Personal information
- Full name: Alex John Byrne
- Date of birth: 5 February 1997 (age 28)
- Place of birth: Barnstaple, England
- Height: 5 ft 9 in (1.75 m)
- Position(s): Midfielder

Senior career*
- Years: Team / Apps / (Gls)
- 2015–2018: Exeter City / 2 / (0)
- 2015–2016: → Weston-super-Mare / 27 / (0)
- 2017: → Truro City / 3 / (0)
- 2018–2019: Weston-super-Mare / 38 / (1)
- 2019–: Bideford / 15 / (2)

= Alex Byrne (footballer, born 1997) =

English footballer

Alex John Byrne (born 5 February 1997) is an English footballer who plays for Bideford.

==Career==
Byrne began his career with Exeter City and made his professional debut for the Grecians on 13 August 2016 in a 2–1 defeat against Hartlepool United. He had spent the previous season on loan at Weston-super-Mare. He spent some of the 2016–17 season on loan at Truro City.

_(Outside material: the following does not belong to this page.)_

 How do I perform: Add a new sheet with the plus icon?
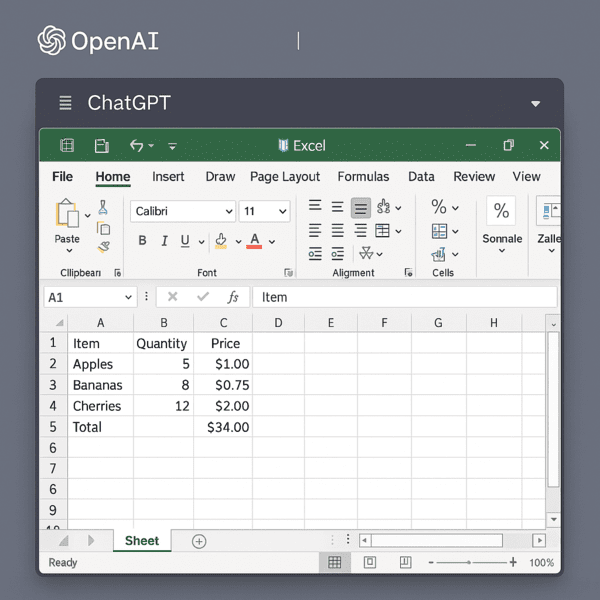199,541
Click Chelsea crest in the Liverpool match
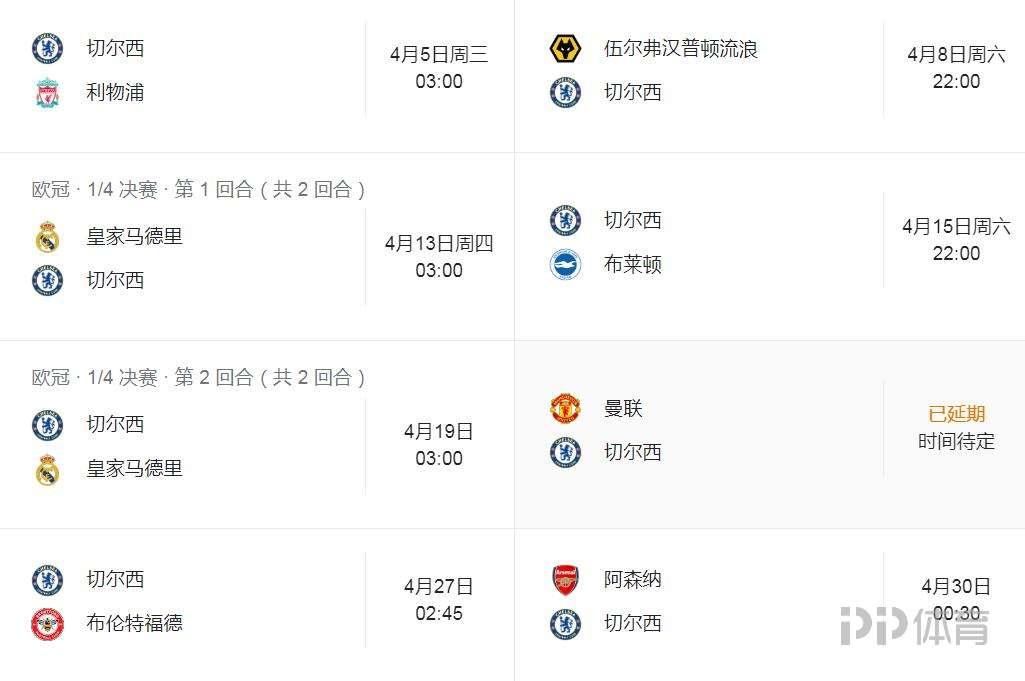 (x=47, y=48)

He made his second overall appearance for the Grecians first team came almost a year later in Exeter's 1–2 EFL Cup loss to Charlton Athletic, and made his second league appearance for Exeter as a late substitute on 11 November 2017.

Byrne was released by Exeter at the end of the 2017–18 season. He re-joined Weston-super-Mare in August 2018 following a successful trial, making his debut in the Seagulls' loss to Wealdstone on the opening day of the 2018–19 season. On 10 October 2019 the club announced that Byrne had left the club.